The article perhaps combines two concepts into one when the author discusses “compensation” for senior partners. I’m thinking of the contrast between this sentence (“Freezing partner draws should be easy: First, a draw comes from anticipated profit, and who knows what that number will look like by year-end.”) and this one (“As for the reductions in compensation across the board: Yes, across the board — meaning imposed on everyone from senior partners to associates, business professionals, and your receptionists, but not a flat percentage across the board.”). In the good old days of one-tier partnerships with no guaranteed payments, associates and staff received compensation and partners received profits. As firms moved toward two-tier partnerships, income partners, and guaranteed salaries for partners plus (or sometimes against) a share of the profits, the line between salaries for associates and profits for partners blurred. The first sentence understands that partners get profits, not compensation; the second sentence implies that partners get compensation rather than profits. As the equity partners get all of the benefit of the profits, it’s reasonable for them to assume all of the risk of loss, and to cut their draws to zero (or to as little as necessary to buy food) until their firms can right themselves. . . . or perhaps the firms will discover that they have too many equity partners for their own good.
Your proposed approach puts me in mind of the order-of-actions for an aircraft in distress: Aviate – Navigate – Communicate (outside) .
A few observations:
1) Paycuts – no brainers. Everyone’s doing it, so everyone’s doing it. Simultaneous with receipt of such news from my firm, I received an incredibly comprehensive summary of what the entire AmLaw 100 was doing with partner compensation. No surprises there whatsoever. If you can count on one thing that will NOT change in this interlude, it’s that lawyers will continue to follow the crowd (in this case, rationally).
2) Furloughs – life preservers or just hoping/praying? A bit of both I suppose. The problem is that, unless you are talking about an employee with zero marginal productivity (do those exist in any serious law firm?), at least some work will have to be done by remaining employees. And law firms get used to that savings very quickly. Indeed, during the last recession, they came to rely on it. So these feel more permanent than many would like to admit, even when things improve.
3) Layoffs – you raise a salient point that these have concrete, adverse effects on the talent pool several years down the road. But I would point out that a few notable firms engaged in some very high profile mass layoffs last time around, and they did not miss a beat in terms of where they wanted to go as a firm.
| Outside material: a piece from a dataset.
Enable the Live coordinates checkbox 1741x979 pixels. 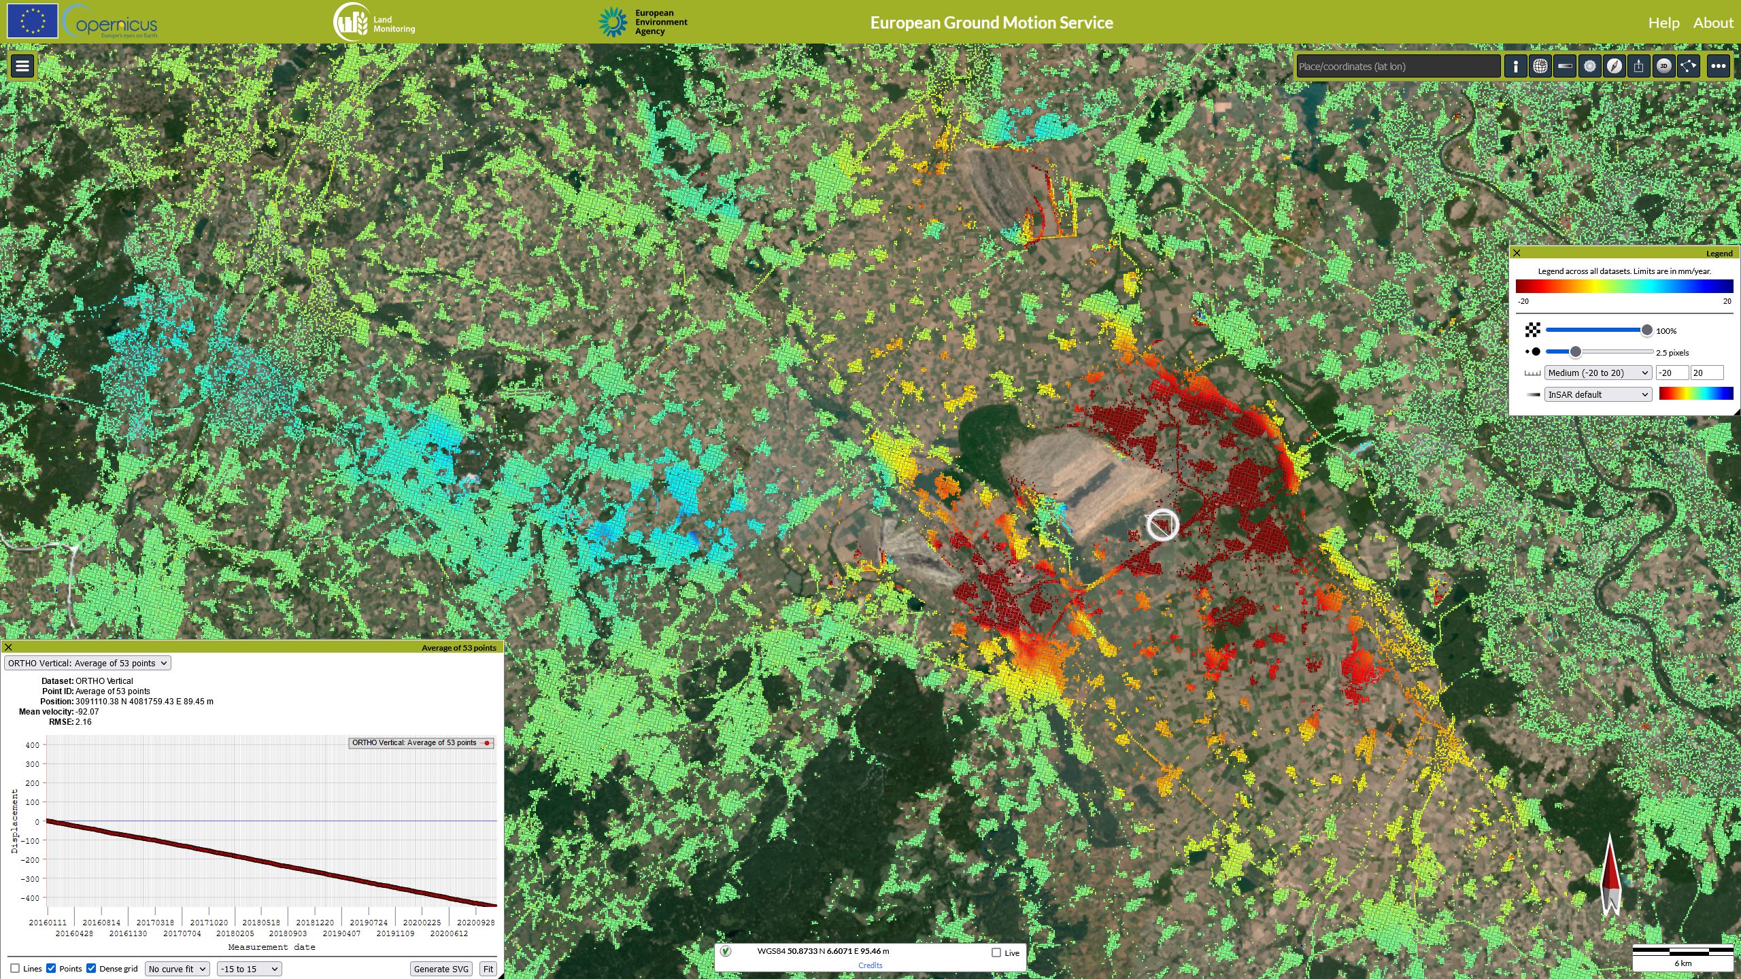coord(996,952)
Latham for sure comes to mind. As for how layoffs are perceived in general, I do think most people employed at a AmLaw 200 law firm who are susceptible to being treated basically as an at will employee (i.e. income partners on down) are clear eyed about how modern law firms operate, and that the end can come pretty quickly when the economy turns. Equity partners are always going to be treated with more patience for obvious reasons. In all, there doesn’t seem to be much evidence that layoffs have a measurable, long-term reputational effect on recruiting itself.
I understand this was written for a general audience, but I would submit that each firm’s “social contract” varies widely. You can certainly break it down along the line of Maroons/Grays as a starting point. But even within those categories, there are distinct attitudes about firm’s obligations to its people and vice versa. And the business exigencies are just going to magnify those differences in the coming months.